Je bois, je ris et je tue tour à tour.

André s'emmerde tous les soirs à notre bord.

Naviguer, pour lui c'est une femme dans chaque port.

Mais des ports par ici il n'y en a pas.

C'est le désert pire que le Sahara.

Tu t'rattraperas sur ton vieux Maudit Blues

En embarquant les copines, les voileux

Et contempleras le ciel et les douze

Constellations qu'on lit au fond d(tes yeux.

François nous vient des bords de la Loire

Où il fabrique potions et thérapies.

Il navigue toujours sans faire d'histoires.

Les crus du fleuve, il ne fait que les boire.

Bronzé, noiraud, smart et silencieux,

Tu apprends vite à barrer le grand Spi.

Et pour parfaire ta science de la toile

Tu nous concoctes du Ti-Punch trois étoiles.

Toi Dominique, tu préfères laisser croire

Ton obsession c'est d'voir le cul des femelles.

Mais elles ne laissent, c'est bien connu, les belles,

Que ce qu'elles veulent bien nous en laisser voir.

Quant à la mer, c'est bien la même histoire,

Tu as beau lire, en parler, en rêver,

Ce n'est qu'en croisant toutes les routes, tous les soirs,

Que tu sauras un beau jour naviguer.

A toi Olive, que t'importe la gloire,

Tu nous trimbales sous des cieux radieux.

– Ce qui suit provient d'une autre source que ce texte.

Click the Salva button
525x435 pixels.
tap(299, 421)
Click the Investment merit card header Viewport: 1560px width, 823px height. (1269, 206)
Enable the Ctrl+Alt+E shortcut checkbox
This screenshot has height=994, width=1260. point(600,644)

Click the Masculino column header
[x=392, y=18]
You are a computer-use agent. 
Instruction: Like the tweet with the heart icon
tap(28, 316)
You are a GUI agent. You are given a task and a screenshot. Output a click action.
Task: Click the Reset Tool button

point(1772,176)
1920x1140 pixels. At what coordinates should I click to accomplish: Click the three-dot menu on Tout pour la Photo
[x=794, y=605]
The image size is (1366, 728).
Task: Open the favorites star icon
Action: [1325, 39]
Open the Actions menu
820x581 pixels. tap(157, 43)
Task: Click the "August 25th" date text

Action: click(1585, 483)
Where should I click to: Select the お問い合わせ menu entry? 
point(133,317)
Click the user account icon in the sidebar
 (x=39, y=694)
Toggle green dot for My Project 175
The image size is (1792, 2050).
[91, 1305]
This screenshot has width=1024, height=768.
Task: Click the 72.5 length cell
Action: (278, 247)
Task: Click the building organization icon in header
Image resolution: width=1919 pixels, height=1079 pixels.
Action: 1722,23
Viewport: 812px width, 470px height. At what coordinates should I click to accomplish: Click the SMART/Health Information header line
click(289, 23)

Tu veux qu'on fasse ce qu'il faut pour te croire

Vrai capitaine d'un bateau merveilleux.

Tu laissas tomber les cartes, la pratique,

Courants, moteur, calculs informatiques.

Bref tu navigues plutôt pifomètrique

En futur pro du soixante pieds métrique.

Moi qui n'ai plus qu'à finir la chanson

En restant là face à cet horizon,

J'ai la chance de vivre cette aventure

Et qu'avec vous elle ne fut pas trop dure.

Un rêve c'est ce qu'on croit impossible.

Si les débuts furent un peu difficiles

Au bout il y eut un bon équipage

Et entre nous on a écrit cette page.